CGI cartoon renderings of the Road Runner and Wile E. Coyote in a dim dungeon.
According to Bateman, many animated productions have switched from hiring staff writers to freelancers, who make less and sometimes have to wait several months for paychecks.
What was once a career that Bateman’s parents could “brag to their friends about” has devolved into “the exact thing that they were worried about and warned … about having a backup plan for.”
“I’m flipping furniture now,” she said. “A friend is learning to groom dogs.

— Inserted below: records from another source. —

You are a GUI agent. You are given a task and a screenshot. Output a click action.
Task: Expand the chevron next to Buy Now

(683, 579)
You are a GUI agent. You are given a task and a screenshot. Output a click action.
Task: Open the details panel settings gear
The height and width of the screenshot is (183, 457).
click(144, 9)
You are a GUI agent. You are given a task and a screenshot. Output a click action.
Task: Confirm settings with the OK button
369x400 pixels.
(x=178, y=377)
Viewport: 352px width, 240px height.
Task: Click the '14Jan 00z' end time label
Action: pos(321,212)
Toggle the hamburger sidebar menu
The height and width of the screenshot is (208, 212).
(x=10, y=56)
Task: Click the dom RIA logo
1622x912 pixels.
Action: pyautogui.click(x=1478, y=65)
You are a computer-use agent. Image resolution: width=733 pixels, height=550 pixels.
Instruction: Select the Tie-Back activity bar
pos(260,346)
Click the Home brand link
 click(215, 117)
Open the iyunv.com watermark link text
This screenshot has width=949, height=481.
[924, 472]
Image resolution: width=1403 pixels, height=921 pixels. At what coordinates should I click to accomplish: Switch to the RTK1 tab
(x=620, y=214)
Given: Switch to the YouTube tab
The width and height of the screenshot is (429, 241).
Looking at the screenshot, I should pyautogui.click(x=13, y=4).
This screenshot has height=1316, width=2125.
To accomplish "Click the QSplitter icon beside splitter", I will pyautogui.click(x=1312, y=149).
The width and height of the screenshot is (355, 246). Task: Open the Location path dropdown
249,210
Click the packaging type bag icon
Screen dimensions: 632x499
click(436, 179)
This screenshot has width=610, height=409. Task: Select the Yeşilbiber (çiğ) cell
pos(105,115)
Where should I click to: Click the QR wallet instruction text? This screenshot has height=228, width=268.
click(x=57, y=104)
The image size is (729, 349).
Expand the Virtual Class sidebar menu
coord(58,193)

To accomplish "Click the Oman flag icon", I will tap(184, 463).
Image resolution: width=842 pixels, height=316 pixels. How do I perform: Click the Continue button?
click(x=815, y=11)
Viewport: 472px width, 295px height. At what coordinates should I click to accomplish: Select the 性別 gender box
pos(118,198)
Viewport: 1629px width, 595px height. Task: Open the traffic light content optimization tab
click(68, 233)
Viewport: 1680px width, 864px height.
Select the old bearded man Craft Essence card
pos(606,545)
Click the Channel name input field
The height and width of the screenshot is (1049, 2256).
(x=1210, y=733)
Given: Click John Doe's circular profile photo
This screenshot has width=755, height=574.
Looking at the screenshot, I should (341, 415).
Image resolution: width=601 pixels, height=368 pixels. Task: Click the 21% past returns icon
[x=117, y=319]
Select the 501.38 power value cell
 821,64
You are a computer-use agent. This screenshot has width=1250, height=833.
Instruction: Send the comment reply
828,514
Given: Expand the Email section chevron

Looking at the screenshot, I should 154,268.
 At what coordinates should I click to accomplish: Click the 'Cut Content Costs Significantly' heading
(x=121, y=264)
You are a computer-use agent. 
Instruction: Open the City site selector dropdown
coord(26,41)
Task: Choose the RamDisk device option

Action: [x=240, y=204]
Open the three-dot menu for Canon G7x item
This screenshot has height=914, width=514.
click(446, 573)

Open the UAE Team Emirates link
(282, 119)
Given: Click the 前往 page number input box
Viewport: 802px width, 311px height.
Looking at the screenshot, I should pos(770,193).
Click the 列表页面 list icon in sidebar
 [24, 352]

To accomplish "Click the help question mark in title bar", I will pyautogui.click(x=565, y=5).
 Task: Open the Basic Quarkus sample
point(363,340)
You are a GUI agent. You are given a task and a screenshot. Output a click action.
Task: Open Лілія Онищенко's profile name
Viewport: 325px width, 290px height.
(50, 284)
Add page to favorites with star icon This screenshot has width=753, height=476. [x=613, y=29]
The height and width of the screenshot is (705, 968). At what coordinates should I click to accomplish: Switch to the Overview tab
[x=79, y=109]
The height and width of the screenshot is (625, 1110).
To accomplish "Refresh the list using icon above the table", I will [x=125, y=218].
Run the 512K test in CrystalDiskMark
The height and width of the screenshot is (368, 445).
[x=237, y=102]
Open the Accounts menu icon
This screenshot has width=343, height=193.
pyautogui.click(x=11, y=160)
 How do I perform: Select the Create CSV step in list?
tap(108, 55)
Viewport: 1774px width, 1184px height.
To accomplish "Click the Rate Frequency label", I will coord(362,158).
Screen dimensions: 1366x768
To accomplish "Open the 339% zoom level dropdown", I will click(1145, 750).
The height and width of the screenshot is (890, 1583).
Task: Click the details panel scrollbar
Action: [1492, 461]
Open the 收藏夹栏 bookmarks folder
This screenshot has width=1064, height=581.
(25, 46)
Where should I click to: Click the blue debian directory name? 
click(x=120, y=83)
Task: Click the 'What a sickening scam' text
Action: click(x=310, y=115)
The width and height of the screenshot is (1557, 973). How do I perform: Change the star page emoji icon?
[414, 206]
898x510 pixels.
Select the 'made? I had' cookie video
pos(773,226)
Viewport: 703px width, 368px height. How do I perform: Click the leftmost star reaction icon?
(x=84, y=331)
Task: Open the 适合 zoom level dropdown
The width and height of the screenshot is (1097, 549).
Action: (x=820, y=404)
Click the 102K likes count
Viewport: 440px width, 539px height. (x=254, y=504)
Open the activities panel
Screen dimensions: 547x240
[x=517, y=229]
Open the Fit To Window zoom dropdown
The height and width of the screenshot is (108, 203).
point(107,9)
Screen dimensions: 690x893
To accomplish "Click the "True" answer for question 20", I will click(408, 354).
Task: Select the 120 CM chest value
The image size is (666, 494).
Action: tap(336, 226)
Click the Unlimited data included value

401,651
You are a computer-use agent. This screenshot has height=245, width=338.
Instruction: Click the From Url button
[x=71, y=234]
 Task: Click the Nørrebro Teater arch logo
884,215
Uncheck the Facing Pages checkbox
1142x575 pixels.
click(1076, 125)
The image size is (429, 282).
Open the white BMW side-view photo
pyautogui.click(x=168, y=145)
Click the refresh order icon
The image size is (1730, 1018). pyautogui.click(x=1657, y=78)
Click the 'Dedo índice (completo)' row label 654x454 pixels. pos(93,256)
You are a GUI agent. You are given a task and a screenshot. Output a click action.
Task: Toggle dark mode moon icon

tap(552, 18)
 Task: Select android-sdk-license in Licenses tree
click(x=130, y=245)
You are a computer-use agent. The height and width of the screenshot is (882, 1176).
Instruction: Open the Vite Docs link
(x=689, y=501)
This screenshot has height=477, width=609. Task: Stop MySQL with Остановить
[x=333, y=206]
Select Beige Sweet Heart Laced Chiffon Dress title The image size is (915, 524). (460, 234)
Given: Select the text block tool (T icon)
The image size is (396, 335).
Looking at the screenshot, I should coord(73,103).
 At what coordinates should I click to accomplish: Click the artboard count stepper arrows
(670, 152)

We’re really having to scrounge for work.”
While attention has primarily focused on the challenges in TV, film writers have been feeling the squeeze as well.
Veteran feature writer Cameron Ali Fay began to notice a downturn at the beginning of 2022, when Netflix revealed in a bombshell earnings report that it had lost 200,000 subscribers, tanking the streaming giant’s stock.
“That caused a lot of shockwaves,” Fay said. “I think every other streaming service was looking at that and thinking, ‘Oh my God, we’ve gotta tighten our belts.’”
Prior to what Fay called “the Netflix ripple effect,” feature writers could count on streamers to invest in original screenplays, even as the theatrical release calendar was decimated by the COVID-19 pandemic and ultra-fixated on established intellectual property.
Most feature writers — who aren’t fortunate enough to be operating in the big-budget IP space — have since been left to compete for dwindling streaming deals, Fay said.
“It’s a really difficult business,” Fay added, “and I’ve only seen it get more difficult for the majority of artists in the past 17 years.”
The WGA strike culminated in a historic deal in September that raised writers’ wages, established AI protections and created minimum staffing requirements.
Those gains have “started to reverse some of the damage,” one writer said. But until the rest of the industry bounces back, the wounds could take some time to fully heal. “Survive to ’25” is a sentiment that writers have begun to internalize.
“I really, really worry about these young writers, and … sometimes I feel guilt — like I should be talking them into doing something else with their lives,” Sullivan said. “But nothing would have stopped me. And I know that nothing will stop them.”